Second, your body sends more glucose into the blood when it’s dehydrated, and that leads to higher blood sugar.
And an added bonus: Staying hydrated makes you feel less hungry all the time.
Mistake #4. Adopting a ‘go big or go home’ fitness routine
If you aren’t typically physically active, going all out might do more harm than good. You may be left with sore muscles, potential injuries and a lack of motivation for your next workout.
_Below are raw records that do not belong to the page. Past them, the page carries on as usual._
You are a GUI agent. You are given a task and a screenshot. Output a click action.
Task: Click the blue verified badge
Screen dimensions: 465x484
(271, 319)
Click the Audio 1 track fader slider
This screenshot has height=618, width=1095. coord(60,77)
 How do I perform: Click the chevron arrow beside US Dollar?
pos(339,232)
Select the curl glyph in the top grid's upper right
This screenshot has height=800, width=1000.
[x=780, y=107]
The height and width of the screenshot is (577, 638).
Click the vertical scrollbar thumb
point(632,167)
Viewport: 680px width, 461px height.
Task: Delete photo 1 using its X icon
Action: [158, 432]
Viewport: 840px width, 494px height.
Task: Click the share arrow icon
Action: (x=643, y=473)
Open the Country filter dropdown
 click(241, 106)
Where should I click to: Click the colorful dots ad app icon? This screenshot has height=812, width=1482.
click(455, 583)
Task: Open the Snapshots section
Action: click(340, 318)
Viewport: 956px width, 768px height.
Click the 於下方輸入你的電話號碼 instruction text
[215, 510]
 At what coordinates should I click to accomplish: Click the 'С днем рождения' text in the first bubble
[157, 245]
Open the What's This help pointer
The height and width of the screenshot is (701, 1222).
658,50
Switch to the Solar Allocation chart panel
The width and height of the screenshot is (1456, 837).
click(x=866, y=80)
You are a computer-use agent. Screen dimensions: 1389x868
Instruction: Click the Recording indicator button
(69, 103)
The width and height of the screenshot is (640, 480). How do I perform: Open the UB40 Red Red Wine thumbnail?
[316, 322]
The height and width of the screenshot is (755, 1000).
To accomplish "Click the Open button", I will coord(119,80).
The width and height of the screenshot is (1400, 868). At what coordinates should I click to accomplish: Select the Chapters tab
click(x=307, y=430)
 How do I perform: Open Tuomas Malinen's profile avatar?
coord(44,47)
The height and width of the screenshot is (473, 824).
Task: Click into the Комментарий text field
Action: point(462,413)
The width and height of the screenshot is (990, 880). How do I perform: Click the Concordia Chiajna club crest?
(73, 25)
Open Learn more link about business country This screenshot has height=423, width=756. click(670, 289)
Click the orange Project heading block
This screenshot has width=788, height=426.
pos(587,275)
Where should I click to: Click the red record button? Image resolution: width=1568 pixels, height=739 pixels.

Start small, choose something you like and stick with it. Exercise does not have to be demanding to have a positive impact. Walk your dog around your neighborhood. Take stairs at work instead of the elevator. March in place while watching TV. Add movement to existing household chores. The easier the movement is to include in daily routine, the more it is to become a habit. Little by little, small changes with physical activity will add up to big results.
Mistake #5: Believing Type 2 diabetes is forever
Although a diagnosis might send you into a state of anxiety, it’s important to feel empowered and positive in your approach to type diabetes. At Level2, we know from our members that it is possible to reverse course with type 2 diabetes. Every small, healthy change you adopt will make a difference. Over time, you can get your A1C back to a normal, healthy range and avoid serious health complications. You may also reduce or completely go off of your medications. In other words, it’s possible to have a future without diabetes in your life.